» To do: In the entries below, some lines hold the string "will"; please say how many, giving the number and nothing else.

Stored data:
-------

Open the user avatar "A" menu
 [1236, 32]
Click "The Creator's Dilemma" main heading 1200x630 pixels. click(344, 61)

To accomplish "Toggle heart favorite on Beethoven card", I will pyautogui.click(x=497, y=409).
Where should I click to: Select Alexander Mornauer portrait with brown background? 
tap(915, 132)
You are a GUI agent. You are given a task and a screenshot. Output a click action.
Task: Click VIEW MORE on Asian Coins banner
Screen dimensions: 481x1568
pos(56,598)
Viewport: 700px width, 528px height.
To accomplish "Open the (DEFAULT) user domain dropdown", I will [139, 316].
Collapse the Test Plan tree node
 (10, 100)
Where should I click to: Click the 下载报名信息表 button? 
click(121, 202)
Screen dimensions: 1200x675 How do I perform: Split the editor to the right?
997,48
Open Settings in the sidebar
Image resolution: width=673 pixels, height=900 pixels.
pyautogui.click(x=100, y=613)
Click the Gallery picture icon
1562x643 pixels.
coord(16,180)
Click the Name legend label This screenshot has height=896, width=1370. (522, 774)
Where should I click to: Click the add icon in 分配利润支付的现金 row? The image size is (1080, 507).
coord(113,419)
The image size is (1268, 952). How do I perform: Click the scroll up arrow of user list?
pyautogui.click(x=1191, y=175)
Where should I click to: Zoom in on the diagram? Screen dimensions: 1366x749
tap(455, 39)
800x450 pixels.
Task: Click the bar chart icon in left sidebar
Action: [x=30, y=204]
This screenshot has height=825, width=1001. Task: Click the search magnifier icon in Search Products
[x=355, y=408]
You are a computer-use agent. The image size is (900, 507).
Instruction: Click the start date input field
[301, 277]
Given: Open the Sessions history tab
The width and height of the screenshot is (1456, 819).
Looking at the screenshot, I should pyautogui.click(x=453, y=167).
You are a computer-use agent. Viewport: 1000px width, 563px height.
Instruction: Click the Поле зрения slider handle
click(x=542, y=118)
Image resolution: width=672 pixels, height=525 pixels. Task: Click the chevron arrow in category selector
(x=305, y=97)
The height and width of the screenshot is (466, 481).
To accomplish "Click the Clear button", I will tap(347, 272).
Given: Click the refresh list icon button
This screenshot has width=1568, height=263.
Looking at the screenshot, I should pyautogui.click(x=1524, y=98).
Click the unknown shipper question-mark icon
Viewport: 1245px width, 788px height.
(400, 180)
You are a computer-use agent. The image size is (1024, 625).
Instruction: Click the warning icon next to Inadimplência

-------

» Task answer: 3